Pela proteção do Bonfim, 800 mil vão às ruas na Bahia

Tradicional festejo baiano enfrentou calor de 33ºC em um percurso de 8 km

Tiago Décimo, de O Estado de S. Paulo,

16 Janeiro 2009 | 09h48

O dito popular é claro: "Quem tem fé vai a pé". Ou seja, quem acredita, quer agradecer ou fazer pedidos ao Senhor do Bonfim - ou Oxalá, seu equivalente no candomblé - tem de percorrer os oito quilômetros que separam a Basílica da Conceição da Praia, na Cidade Baixa, da Colina Sagrada, no topo da qual está a mais famosa das mais de 370 igrejas de Salvador.   Na quinta-feira, 15, 800 mil pessoas, segundo a Polícia Militar, participaram dos festejos em homenagem a Bonfim, a principal festa religiosa da Bahia.
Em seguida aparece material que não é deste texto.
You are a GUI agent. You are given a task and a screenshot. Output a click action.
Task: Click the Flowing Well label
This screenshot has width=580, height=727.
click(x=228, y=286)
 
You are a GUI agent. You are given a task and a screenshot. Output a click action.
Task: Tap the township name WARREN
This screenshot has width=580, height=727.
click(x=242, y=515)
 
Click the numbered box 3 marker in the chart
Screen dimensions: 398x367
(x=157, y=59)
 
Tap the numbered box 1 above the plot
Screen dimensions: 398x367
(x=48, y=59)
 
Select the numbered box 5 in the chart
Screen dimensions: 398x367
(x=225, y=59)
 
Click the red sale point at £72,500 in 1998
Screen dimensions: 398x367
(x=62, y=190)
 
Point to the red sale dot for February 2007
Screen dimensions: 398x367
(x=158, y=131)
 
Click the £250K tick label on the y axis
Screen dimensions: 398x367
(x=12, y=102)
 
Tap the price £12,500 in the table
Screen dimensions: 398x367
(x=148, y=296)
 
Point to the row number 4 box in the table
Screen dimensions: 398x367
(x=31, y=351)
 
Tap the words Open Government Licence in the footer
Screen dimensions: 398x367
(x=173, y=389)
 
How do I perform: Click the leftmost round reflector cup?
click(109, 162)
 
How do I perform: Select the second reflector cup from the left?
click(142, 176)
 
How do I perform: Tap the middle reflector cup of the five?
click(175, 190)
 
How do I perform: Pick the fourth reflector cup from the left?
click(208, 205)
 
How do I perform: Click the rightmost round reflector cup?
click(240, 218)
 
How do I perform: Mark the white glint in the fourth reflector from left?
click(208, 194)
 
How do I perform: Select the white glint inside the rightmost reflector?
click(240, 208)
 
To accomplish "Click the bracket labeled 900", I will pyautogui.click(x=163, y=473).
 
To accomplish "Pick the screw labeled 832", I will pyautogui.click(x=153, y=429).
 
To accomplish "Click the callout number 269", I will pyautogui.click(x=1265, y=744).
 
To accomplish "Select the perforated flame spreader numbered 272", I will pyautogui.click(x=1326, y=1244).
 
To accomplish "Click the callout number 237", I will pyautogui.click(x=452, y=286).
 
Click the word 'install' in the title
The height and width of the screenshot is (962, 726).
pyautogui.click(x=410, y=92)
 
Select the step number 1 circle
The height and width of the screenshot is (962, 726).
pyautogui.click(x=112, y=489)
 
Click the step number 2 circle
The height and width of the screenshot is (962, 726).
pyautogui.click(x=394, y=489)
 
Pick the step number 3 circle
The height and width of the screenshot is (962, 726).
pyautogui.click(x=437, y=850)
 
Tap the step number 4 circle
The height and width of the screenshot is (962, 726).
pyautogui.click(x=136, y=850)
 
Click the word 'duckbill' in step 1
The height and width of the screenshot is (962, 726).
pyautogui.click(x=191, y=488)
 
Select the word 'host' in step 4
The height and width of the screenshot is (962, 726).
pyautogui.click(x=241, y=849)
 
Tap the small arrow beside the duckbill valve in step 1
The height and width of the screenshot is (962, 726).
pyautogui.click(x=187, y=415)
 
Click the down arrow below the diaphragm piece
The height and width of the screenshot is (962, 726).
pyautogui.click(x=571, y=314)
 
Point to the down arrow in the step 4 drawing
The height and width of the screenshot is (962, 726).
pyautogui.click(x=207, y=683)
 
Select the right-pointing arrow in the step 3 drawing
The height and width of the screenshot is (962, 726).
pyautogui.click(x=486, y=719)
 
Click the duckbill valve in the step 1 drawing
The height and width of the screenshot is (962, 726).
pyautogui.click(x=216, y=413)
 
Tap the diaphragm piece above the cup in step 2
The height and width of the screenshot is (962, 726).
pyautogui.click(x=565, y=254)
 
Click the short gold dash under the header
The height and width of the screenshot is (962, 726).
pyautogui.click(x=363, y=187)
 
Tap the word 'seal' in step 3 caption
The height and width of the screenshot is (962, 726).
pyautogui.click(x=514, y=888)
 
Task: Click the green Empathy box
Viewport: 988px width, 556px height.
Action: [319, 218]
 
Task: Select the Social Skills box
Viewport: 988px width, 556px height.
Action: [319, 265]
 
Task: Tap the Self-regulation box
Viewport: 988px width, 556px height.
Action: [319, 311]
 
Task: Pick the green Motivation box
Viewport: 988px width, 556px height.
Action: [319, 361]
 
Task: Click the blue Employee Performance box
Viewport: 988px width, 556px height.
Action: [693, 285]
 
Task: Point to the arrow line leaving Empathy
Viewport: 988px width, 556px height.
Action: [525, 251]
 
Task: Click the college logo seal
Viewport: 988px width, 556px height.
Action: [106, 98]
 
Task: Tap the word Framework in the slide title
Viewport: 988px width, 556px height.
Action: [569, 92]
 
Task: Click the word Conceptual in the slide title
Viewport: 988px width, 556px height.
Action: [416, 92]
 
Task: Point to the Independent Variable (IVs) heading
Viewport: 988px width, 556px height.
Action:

Estima-se que metade dos fiéis e turistas tenha desistido de completar o percurso inteiro sob o sol do verão baiano - ao meio-dia, a temperatura alcançou 33 graus.   A celebração ocorre há 254 anos. Começa com fogos, seguidos da largada da Corrida Sagrada. Logo depois tiveram início as apresentações musicais de grupos populares e um culto inter-religioso, na porta da basílica.   Eram 10h quando 500 baianas deram início oficial ao cortejo. A festa, de fato, é delas. A celebração da Lavagem das Escadarias do Bonfim surgiu do simples ato de lavar os degraus da entrada do templo. A lavagem era feita na quinta-feira anterior à festa católica do Senhor do Bonfim, celebrada no segundo domingo após o Dia de Reis.   Nas quatro horas seguintes, o cortejo percorreu as ruas que margeiam a Baía de Todos os Santos e houve tumulto envolvendo o prefeito, João Henrique Carneiro (PMDB), e um grupo de estudantes que criticavam o aumento do preço da passagem do ônibus na cidade, de R$ 2 para R$ 2,20. Houve conflito entre os manifestantes e os seguranças da prefeitura.   Em nota oficial, João Henrique lamentou o episódio e criticou os manifestantes. "Em vez de tentarem promover a baderna, eles deviam amadurecer", diz o texto.   Ao final do percurso, o padre Edson Menezes, da Igreja do Senhor do Bonfim, esperava os fiéis da janela principal do templo, para dar a eles, pela primeira vez na história da cerimônia, a bênção católica. Seguiu-se a tradicional lavagem, com direito a centenas de banhos de descarrego em fiéis, feitos pelas baianas com ervas aromáticas e alfazema.